The "problem" is really that the need for security became obvious in the web/networked world first. Think back to how insecure devices were 20 years ago.

That security is slowly trickling down to other areas of the software industry. Even when you have individual engineers or teams who understand that it needs to be more secure, their procedures don't have that built in. And securing the car needs to be done at a system level, which means coordinating across suppliers & subcontractors, which requires management buy-in.

Similar problem in the medical device industry, but at least we have FDA cybersecurity requirements to adhere to.

Don't these high end cars have hidden GPS devices inside of them? Or is that a myth?
They have them and it would solve this problem if victims could rely on a perfect police force with unlimited capacity.
I am so terrified of getting a new car. Here's hoping my 2008 car lasts another 20 years.
Why wouldn’t it? I drive a 1990, a 1981 and a 1979. As long as there are parts for it, it should run. Just keep rust away.
If I'm required to own three cars just to be assured at least one of them is operable at any given time, that's a non-starter.
You’re not. I just like cars and have a selection. My 90 is a daily, it’s never stranded me in the 7 years I’ve had it. Even with a dead battery I can start it by pushing it in neutral and dumping the clutch in gear, really can’t beat that. I just sold a 2013 I didn’t use because I enjoyed the 90 more. The 2013 has gotten me stranded with a dead battery.
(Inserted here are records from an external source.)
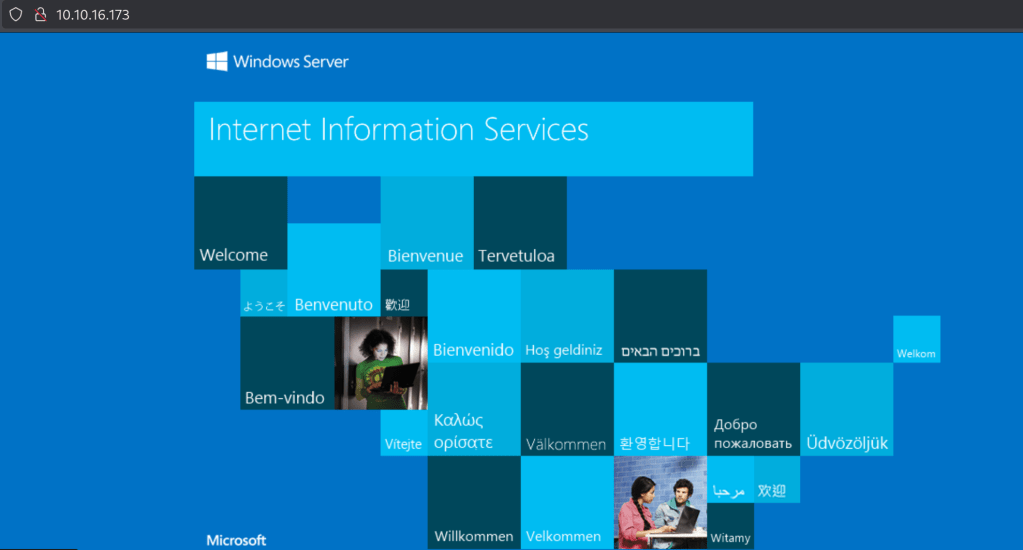Click the Benvenuto tile
Viewport: 1023px width, 550px height.
[333, 270]
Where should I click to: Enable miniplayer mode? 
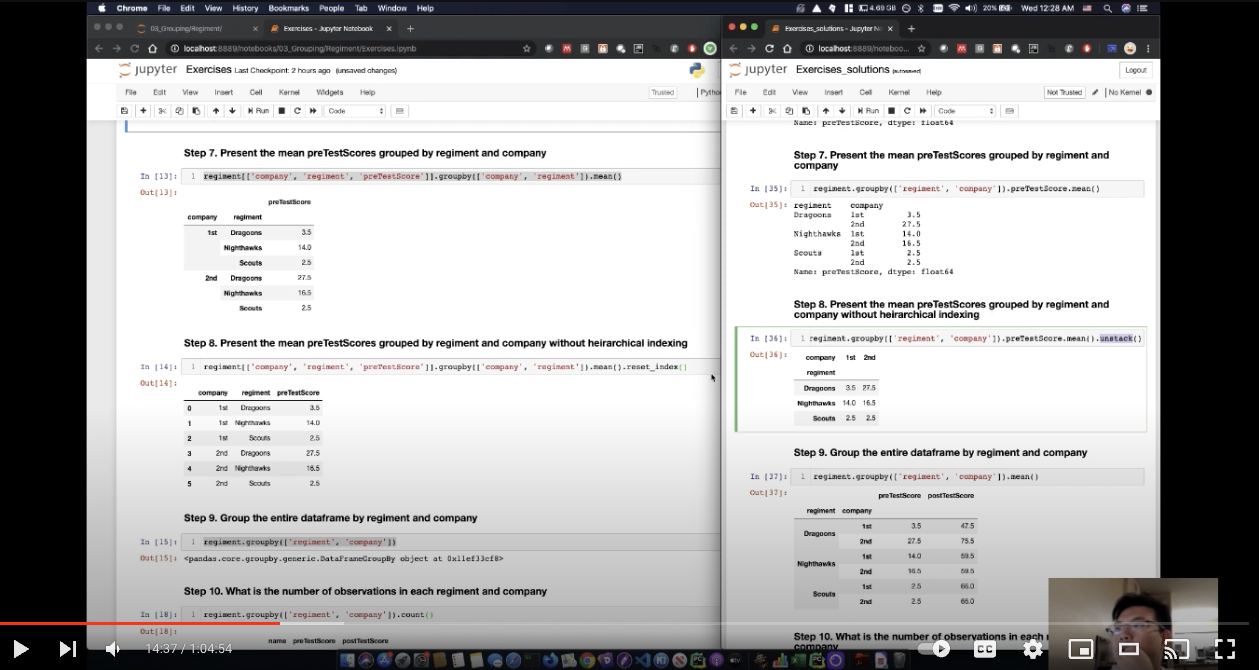1081,649
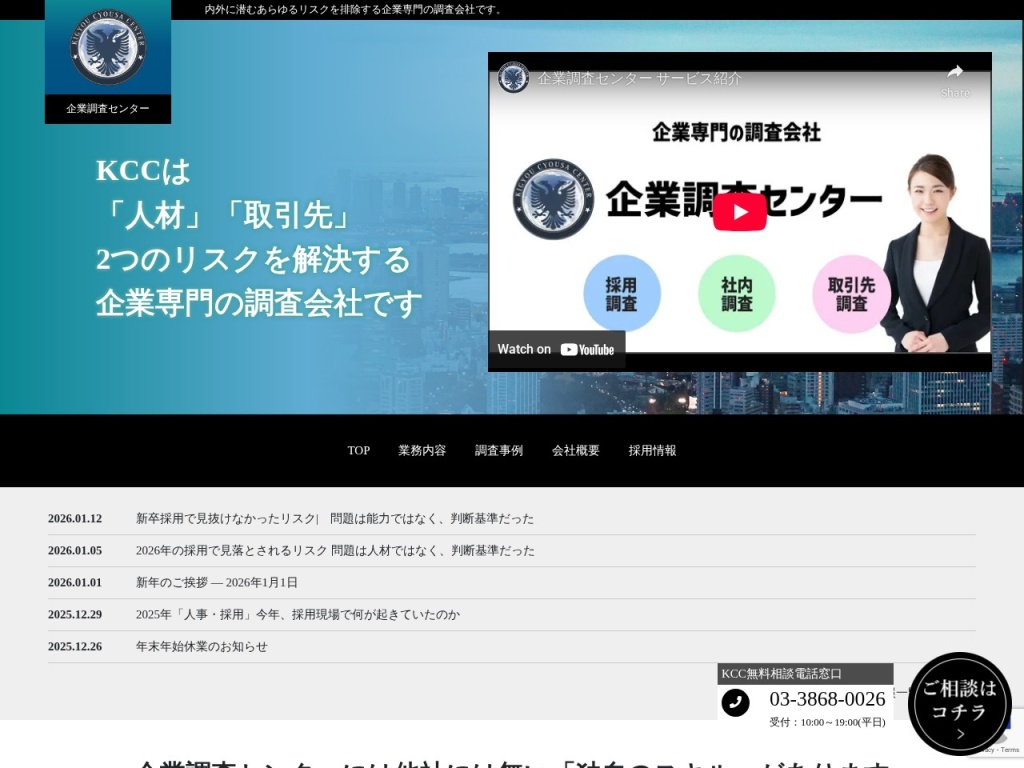Read the 新年のご挨拶 post
Screen dimensions: 1024x768
pyautogui.click(x=216, y=583)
So has my gf’s 2016, but not the old trusty miat
In a few years (1~3), regulations (Crit'Air and low emission zones) will prevent me from keeping my '08 car (or at least getting it out of a closed parking lot, controls are planned to be done via fully automated license plate recognition).
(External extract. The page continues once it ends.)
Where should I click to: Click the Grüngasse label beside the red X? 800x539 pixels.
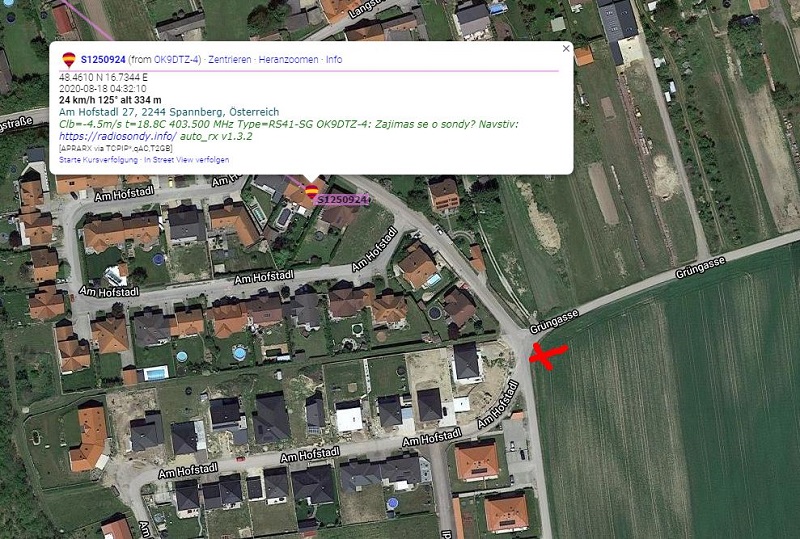coord(554,322)
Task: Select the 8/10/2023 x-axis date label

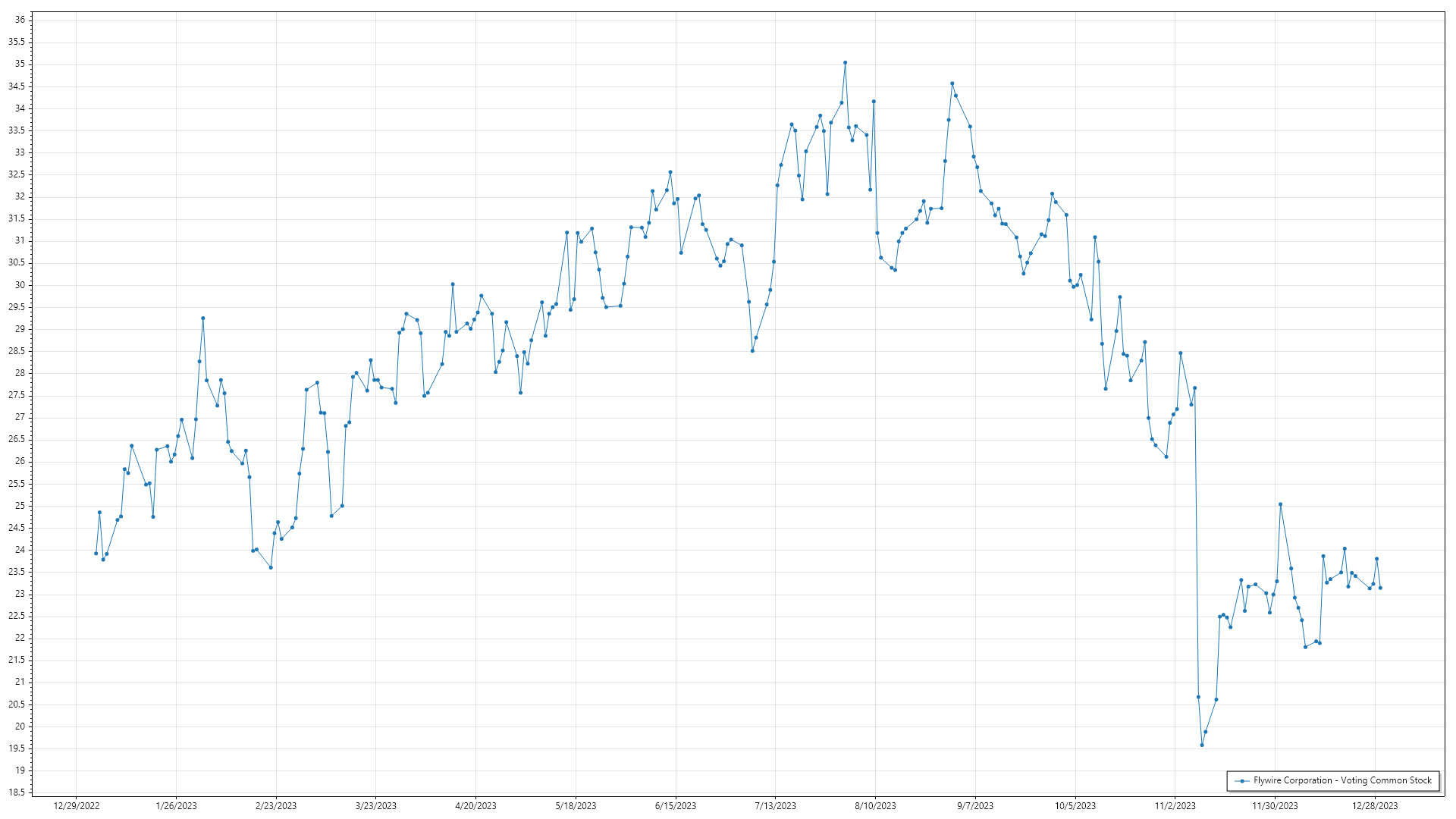Action: (875, 806)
Sad because it's stupidly reliable and in great mechanical condition, I expect it to run another 15 without batting much of an eye if properly maintained.

Ironically if it were older (like, > 30 years old) I'd be able to keep using it, as it would be considered a collector car (... provided it's vetted on a case by case basis by local authorities).
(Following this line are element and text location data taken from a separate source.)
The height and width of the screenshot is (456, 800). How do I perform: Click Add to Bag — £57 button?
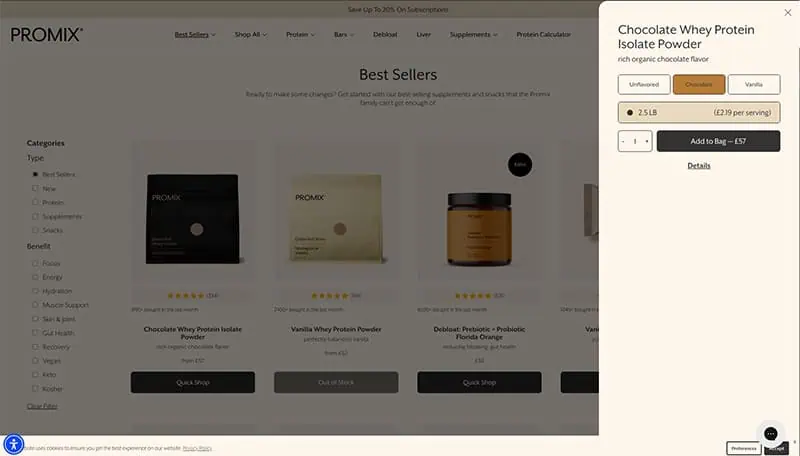[718, 141]
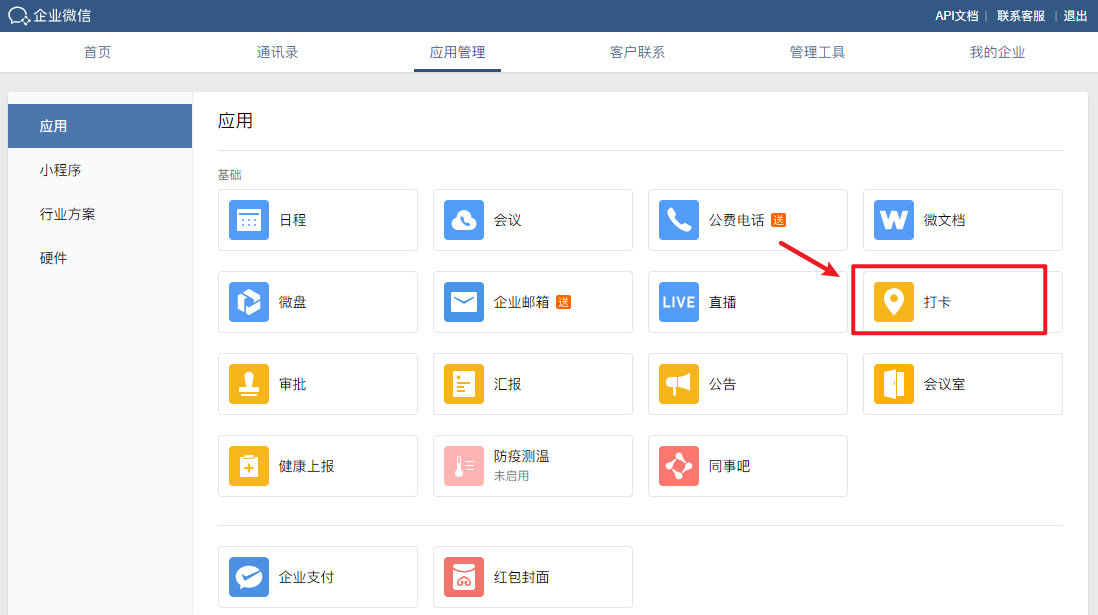Screen dimensions: 1098x615
Task: Select the 公告 megaphone icon
Action: pos(679,384)
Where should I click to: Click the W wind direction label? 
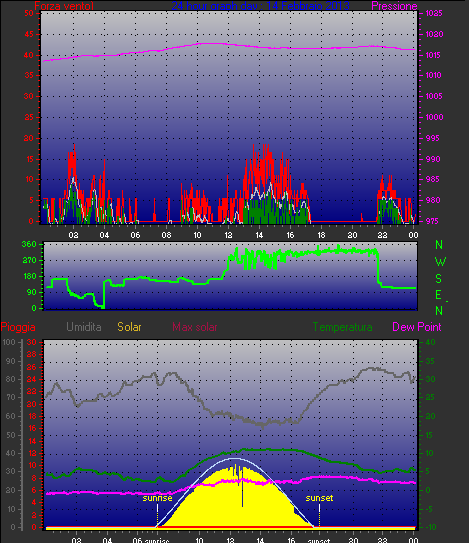coord(440,262)
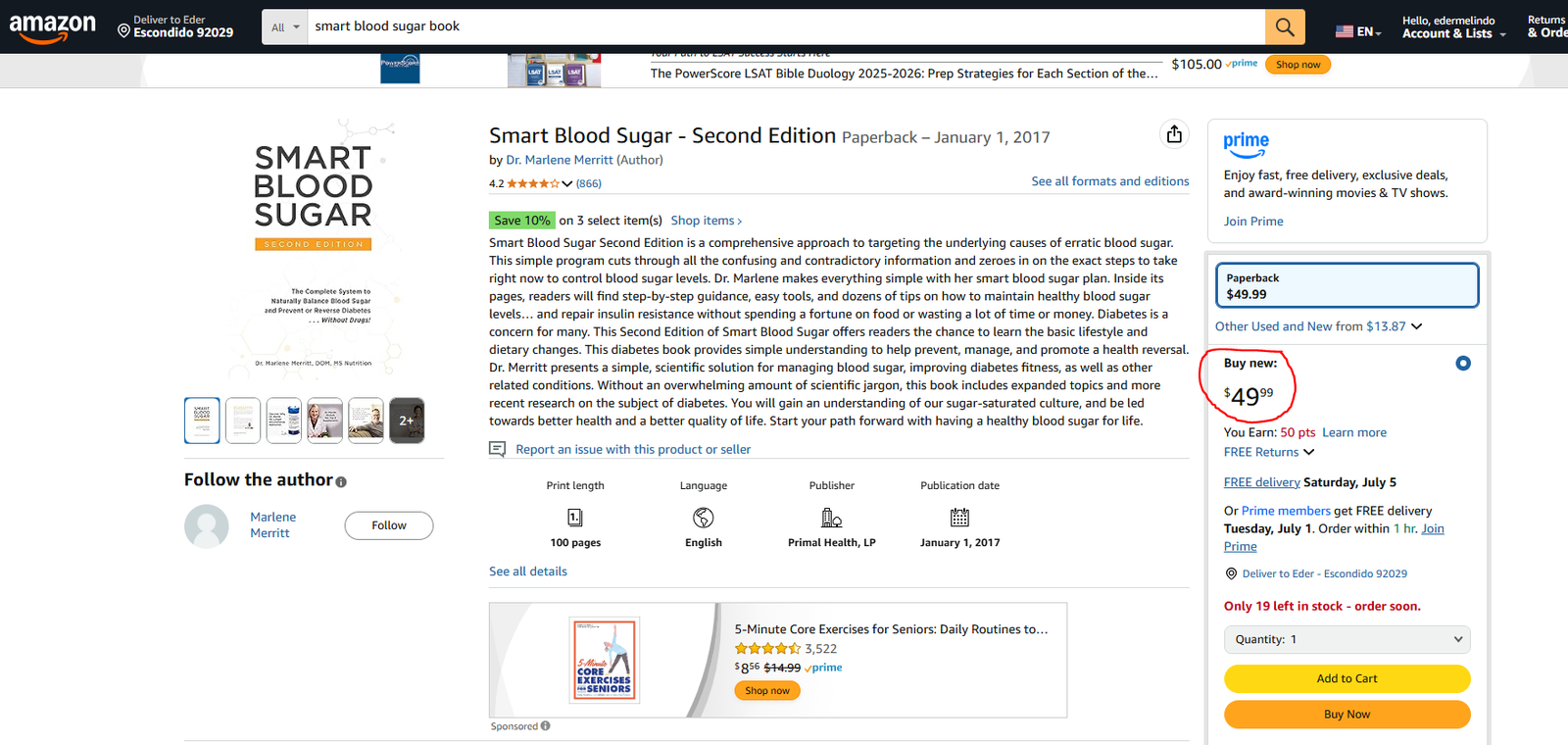The image size is (1568, 745).
Task: Click the US flag language icon
Action: pyautogui.click(x=1345, y=31)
But then other regulations would take effect like max mileage per year and limited allowed range (e.g leaving local administrative area), which you can only exceed with more vetting from local authorities and under specific circumstances (e.g participating in a collector car showcase)

Can't you hide it at your uncle's country place that no one knows about?
But a 2008 car is already prone to these kind of attacks anyway, you’re looking at a 90s one to avoid these, but you’re open to other kinds of attacks.

Better to live in an area where this is not a problem or carry insurance.

I've never seen a car from 2008 with a push-button start.
I have one: 2008 Nissan Altima
Not saying an old car cannot be stolen but at least compared to my peers, nobody is trying to take my car with no push start button.

My fear is spending a lot of money on a sweet car and then having it stolen right away and, yes, I should carry insurance but making insurance claims is time consuming and inconvenient. Not to mention the fact that it sucks to have to pay deductible for being a victim of car theft.

My Honda source say they “fixed” this in 2022+ meaning signed CAN bus messages and John Deere level ECU signing on headlight bulbs.

In fairness the headlights were probably a $500 LED board anyways.